眼看著溫度差不多了,孫師傅又讓陳年拿過鴨子來用了一塊兒木塞子以巧勁兒捅入鴨子的菊花之中讓其卡住,可防止鴨體灌湯之後湯水外流。
看著這一幕,陳年不禁心裡尋思著後世當中某一類人的特殊愛好,是不是就是從烤鴨身上獲得的靈感?
很有這個可能。
“徒弟,在賭後門的時候動作得又快又準,要不然鴨胚在晾了以後皮是繃著的,要是你左扭右扭的塞進去,肯定會把皮破壞。”孫師傅又叮囑道。
他也不期望陳年能夠一次就把他說過的所有東西都記住,只要在後面做的時候自己再說一遍陳年那邊心裡還能有點印象,那就足夠了。
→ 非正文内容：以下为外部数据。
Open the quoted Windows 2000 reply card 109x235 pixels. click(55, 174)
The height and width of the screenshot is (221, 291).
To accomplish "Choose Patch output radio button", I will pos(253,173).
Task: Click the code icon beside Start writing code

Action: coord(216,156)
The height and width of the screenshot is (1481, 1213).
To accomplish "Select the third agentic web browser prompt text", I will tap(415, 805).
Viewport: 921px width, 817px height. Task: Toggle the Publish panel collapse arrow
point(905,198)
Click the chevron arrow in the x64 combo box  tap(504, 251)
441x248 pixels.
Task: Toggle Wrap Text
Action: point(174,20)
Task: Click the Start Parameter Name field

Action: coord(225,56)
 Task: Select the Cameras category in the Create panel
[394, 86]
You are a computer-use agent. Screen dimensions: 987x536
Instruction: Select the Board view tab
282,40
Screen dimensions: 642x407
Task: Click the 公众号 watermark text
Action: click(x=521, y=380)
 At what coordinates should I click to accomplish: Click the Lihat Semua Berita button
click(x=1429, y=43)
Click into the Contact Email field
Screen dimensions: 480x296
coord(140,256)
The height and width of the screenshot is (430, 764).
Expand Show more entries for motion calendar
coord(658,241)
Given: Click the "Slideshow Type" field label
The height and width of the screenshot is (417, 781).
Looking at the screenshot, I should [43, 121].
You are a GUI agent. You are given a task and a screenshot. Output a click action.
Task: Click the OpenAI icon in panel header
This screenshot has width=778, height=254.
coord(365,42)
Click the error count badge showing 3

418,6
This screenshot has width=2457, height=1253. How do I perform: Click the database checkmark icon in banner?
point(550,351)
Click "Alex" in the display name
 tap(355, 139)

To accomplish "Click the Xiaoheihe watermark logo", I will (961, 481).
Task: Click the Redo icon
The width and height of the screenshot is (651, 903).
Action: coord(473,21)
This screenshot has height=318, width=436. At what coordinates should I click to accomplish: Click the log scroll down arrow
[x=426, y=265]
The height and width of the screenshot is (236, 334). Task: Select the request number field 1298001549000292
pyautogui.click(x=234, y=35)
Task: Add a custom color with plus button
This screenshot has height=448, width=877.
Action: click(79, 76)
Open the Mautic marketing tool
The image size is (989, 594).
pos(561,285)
當鴨子的後門被完全堵住之後,孫師傅就將先前準備好的泡了花椒倒了料酒的開水從先前鴨子腋下的開口處灌了進去,一直灌到五分之四左右的時候才停下。
“師父,怎麼還要往裡灌水啊?”陳年有點兒不太理解這一步。
“水灌進去使鴨子內煮外烤,這樣熟得更快,而且一會兒我們還要烤很長時間,要是不加一點水,烤出來的鴨子肯定是乾巴的,再者說了裡面放了水到時候鴨子外面酥脆裡面嫩,你覺得吃起來口感還能差了?”
“那必然不能!”陳年搖了搖頭。
如果不是親眼所見,誰能想得到在烤鴨的時候裡面還要灌水呢?
“師父,那現在能烤了嗎?”陳年又問。
“還不能,鴨胚灌湯了以後還得再打兩遍色,不過現在在打糖的時候,糖水裡面的糖要少放點,不過為啥要兩遍,你刷過牆刮過膩子沒?”孫師傅解釋完之後又問道。
陳年只得老老實實地再次搖了搖頭:“沒有。”
“那就得了,刮牆的時候也不是一次性就刮到位的,首先你得先把牆上先來上一遍,但這個時候你刮的牆面上肯定顏色不均勻,所以你就得再來上一遍,烤鴨也是這個道理,第一遍上色肯定不會太均勻,等你第二次在打糖的時候就差不多了。”
陳年心想著我做個烤鴨怎麼還得學泥瓦匠的本事呢?
不過師父怎麼說自己就怎麼聽。
直到又打了兩遍糖色之後,孫師傅才拎著掛鉤將鴨子掛到爐子裡。
可就在這個時候,孫師傅把手中的扇子遞給了陳年。
“徒弟,你來。”
陳年接過扇子有些忐忑,心想著剛才講究那麼多,怎麼到這個時候師父又放心的讓自己來了?
現在烤鴨剛放進爐子裡,控制火候不是最關鍵的嗎?
可誰知孫師傅將扇子遞給陳年之後,活動了活動肩膀:“剛才扇了半天,胳膊都酸了,你年輕力氣大,把火給我扇的勐一點兒。”
陳年這才知道孫師傅又開始擺爛了,把工作交給了自己。